__PROVIDED MATERIAL__.
[BEGIN]

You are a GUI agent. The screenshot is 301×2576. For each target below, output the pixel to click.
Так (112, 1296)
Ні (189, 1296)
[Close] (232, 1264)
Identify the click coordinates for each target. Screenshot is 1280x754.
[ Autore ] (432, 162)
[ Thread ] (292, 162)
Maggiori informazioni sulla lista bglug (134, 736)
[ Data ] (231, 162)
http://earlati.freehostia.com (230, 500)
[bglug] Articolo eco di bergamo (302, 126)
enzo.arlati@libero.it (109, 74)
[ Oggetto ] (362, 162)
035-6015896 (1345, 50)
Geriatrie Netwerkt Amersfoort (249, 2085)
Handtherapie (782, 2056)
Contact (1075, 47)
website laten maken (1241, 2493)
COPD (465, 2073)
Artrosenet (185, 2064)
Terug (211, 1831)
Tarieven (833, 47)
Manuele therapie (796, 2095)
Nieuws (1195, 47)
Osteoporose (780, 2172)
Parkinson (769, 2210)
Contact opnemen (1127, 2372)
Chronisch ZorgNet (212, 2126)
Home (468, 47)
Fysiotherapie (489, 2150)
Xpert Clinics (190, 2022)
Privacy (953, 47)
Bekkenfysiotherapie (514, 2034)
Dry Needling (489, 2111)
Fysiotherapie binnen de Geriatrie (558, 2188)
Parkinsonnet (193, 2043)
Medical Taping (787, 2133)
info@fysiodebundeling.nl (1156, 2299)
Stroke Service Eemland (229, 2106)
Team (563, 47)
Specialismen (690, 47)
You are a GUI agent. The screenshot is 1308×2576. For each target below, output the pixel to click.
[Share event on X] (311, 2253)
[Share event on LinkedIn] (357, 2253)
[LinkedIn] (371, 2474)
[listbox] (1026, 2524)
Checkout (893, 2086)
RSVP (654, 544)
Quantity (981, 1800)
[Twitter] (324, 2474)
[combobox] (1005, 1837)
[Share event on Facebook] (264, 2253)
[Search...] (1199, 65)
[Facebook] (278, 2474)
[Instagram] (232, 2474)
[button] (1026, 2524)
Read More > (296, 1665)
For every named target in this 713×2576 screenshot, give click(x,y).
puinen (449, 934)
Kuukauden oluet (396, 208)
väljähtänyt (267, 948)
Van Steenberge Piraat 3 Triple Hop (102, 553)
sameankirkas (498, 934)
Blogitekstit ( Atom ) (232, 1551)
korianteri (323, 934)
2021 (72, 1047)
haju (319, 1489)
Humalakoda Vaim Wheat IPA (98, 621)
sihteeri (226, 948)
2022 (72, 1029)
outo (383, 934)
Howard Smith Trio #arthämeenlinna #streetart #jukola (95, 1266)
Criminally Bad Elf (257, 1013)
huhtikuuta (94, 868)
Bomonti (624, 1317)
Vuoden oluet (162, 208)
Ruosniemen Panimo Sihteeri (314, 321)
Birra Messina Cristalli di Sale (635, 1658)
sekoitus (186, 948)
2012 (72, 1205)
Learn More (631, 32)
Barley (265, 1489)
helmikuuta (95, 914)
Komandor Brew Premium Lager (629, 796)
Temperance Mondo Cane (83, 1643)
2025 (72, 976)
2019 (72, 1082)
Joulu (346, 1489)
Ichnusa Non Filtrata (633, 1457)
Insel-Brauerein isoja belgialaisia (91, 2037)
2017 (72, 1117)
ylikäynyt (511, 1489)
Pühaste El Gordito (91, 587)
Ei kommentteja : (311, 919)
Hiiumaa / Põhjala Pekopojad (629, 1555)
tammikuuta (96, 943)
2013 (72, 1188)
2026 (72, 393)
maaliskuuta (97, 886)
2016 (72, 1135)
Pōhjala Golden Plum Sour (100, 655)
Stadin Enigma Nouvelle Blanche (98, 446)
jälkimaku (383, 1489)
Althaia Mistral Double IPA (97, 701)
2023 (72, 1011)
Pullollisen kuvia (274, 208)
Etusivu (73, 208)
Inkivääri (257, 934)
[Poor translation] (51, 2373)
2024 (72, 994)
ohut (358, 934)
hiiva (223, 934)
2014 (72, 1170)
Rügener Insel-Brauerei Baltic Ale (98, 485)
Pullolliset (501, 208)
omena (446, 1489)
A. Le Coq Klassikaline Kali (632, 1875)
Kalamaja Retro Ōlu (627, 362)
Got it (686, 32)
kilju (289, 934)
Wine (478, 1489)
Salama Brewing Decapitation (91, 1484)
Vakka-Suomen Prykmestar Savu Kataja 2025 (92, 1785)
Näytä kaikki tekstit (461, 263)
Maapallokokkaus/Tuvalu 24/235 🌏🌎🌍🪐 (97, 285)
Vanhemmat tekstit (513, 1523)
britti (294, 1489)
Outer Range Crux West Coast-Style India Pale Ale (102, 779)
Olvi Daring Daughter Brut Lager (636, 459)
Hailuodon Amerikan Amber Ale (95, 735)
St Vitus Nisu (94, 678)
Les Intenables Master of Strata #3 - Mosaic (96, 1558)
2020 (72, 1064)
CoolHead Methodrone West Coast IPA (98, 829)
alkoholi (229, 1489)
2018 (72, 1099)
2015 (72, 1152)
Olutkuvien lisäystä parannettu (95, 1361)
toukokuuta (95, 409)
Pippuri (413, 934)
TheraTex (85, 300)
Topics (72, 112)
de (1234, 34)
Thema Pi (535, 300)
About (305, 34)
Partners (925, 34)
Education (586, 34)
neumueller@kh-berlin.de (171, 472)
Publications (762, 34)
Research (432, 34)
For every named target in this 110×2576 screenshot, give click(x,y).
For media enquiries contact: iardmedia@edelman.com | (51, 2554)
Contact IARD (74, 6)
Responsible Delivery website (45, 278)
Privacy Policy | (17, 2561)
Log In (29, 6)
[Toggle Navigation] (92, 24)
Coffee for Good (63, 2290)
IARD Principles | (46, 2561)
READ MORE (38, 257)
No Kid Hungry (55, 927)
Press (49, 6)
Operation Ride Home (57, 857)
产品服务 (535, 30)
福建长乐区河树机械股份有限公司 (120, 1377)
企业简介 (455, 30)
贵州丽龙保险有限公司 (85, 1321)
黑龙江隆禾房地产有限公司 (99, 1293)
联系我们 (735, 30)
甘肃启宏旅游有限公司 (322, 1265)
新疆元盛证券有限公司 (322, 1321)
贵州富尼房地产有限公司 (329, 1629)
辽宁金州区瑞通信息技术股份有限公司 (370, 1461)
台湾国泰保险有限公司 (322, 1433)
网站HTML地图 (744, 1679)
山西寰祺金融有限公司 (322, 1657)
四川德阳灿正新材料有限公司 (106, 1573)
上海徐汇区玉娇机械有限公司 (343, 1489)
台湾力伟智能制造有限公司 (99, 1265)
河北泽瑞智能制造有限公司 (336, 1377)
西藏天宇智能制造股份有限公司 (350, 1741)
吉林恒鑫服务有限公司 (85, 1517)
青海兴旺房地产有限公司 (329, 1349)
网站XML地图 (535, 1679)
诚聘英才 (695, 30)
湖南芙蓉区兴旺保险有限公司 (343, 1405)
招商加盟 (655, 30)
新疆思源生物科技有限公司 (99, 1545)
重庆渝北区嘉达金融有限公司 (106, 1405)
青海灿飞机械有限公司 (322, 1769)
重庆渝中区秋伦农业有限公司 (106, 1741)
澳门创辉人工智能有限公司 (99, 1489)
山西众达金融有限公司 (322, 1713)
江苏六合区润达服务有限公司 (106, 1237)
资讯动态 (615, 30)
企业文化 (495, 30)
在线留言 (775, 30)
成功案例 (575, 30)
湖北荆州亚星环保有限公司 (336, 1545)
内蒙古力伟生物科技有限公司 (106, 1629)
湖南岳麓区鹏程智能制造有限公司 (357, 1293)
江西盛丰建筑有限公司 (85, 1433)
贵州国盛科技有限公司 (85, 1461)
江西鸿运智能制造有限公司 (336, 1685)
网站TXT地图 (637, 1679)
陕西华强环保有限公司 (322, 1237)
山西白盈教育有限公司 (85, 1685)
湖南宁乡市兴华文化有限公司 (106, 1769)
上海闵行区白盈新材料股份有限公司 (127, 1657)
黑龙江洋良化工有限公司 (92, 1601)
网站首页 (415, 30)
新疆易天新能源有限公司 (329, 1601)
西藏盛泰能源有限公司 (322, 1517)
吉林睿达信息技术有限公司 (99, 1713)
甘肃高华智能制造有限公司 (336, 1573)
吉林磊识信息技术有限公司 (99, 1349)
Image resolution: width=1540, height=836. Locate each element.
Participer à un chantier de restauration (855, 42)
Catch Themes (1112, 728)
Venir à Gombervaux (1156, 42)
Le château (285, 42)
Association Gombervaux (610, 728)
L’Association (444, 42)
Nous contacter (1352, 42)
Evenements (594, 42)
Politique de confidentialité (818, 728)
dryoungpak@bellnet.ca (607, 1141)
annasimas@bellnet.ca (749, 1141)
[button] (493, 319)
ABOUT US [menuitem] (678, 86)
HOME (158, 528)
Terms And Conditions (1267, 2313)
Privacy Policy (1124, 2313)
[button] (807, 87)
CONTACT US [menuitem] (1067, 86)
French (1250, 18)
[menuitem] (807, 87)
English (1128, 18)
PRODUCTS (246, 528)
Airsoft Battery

[END]

__AIM__. Rewrite the listing lines as a JSON list of strings, one string per line with blank lines left out, beginning at the line that contains "Dry Needling (489, 2111)" and stopping after the line that contains "Blogitekstit ( Atom ) (232, 1551)".

__OUTPUT OF THE TASK__.
[
  "Dry Needling (489, 2111)",
  "Fysiotherapie binnen de Geriatrie (558, 2188)",
  "Parkinsonnet (193, 2043)",
  "Medical Taping (787, 2133)",
  "info@fysiodebundeling.nl (1156, 2299)",
  "Stroke Service Eemland (229, 2106)",
  "Team (563, 47)",
  "Specialismen (690, 47)",
  "You are a GUI agent. The screenshot is 1308×2576. For each target below, output the pixel to click.",
  "[Share event on X] (311, 2253)",
  "[Share event on LinkedIn] (357, 2253)",
  "[LinkedIn] (371, 2474)",
  "[listbox] (1026, 2524)",
  "Checkout (893, 2086)",
  "RSVP (654, 544)",
  "Quantity (981, 1800)",
  "[Twitter] (324, 2474)",
  "[combobox] (1005, 1837)",
  "[Share event on Facebook] (264, 2253)",
  "[Search...] (1199, 65)",
  "[Facebook] (278, 2474)",
  "[Instagram] (232, 2474)",
  "[button] (1026, 2524)",
  "Read More > (296, 1665)",
  "For every named target in this 713×2576 screenshot, give click(x,y).",
  "puinen (449, 934)",
  "Kuukauden oluet (396, 208)",
  "väljähtänyt (267, 948)",
  "Van Steenberge Piraat 3 Triple Hop (102, 553)",
  "sameankirkas (498, 934)",
  "Blogitekstit ( Atom ) (232, 1551)"
]